The pair are the heavyweights behind the French Association of Internet Community Services (ASIC). They are opposing a plan which forces them to keep web users' personal data for a year and banning Roast Beef from their corporate head offices. The case will be heard by the State Council, which is France's highest judicial body ever since they beheaded their lawful king and his daft missus.

Internet outfits will have to keep users' full names, postal addresses, telephone numbers and passwords unencrypted on a server in their companies somewhere. The data must be handed over to the authorities if demanded. After that Police, the fraud office, customs, tax, social security bodies and interested Crackers, spammers and cyber criminals will all have access, either legally or not.

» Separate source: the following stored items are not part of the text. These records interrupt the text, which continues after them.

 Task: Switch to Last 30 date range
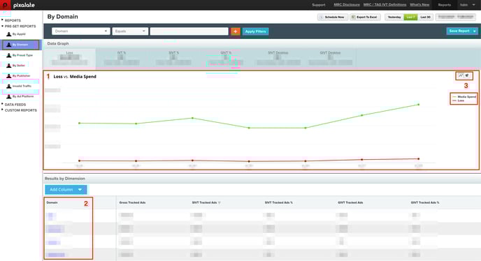[x=425, y=17]
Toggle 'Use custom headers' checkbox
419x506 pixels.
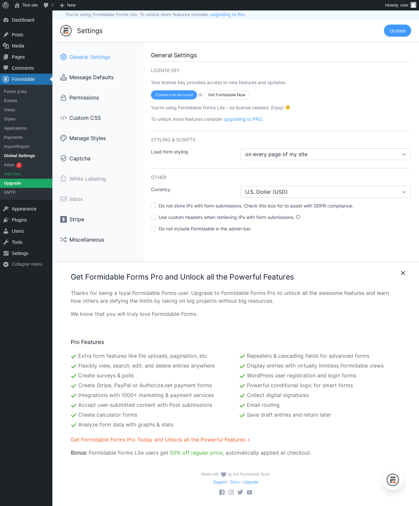click(154, 217)
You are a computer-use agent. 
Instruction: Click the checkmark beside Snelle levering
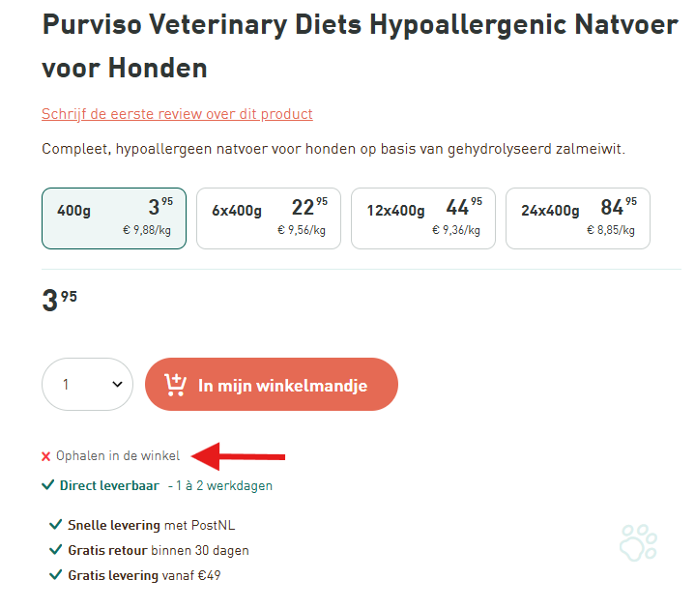(55, 525)
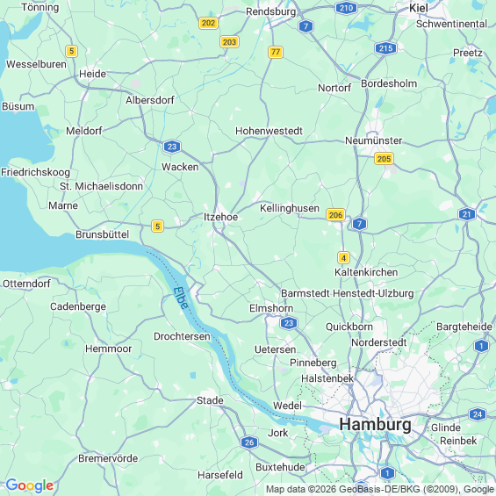496x496 pixels.
Task: Click the yellow 202 road shield
Action: (208, 23)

ASIC head Benoit Tabaka believes that the data law is unnecessarily draconian and was carried out without consultation with the European Commission. This is particularly galling as the it means that the bigger Internet outfits will have to store data for the whole of Europe just to keep the French happy.

Everyone in Blighty knows that it is impossible to keep the French happy even if you rescue them from the Germans twice. Tabaka told the BBC that passwords should not be collected and warned that retaining them could have security implications. The group wants the law cancelled, torn up and preferably stamped on.

Of course Google does not like the French much. It was the  French privacy watchdog, CNIL, which took great pleasure in levying the heaviest fine against the search outfit when it accidentally collected personal data during the setting up of its Street View service.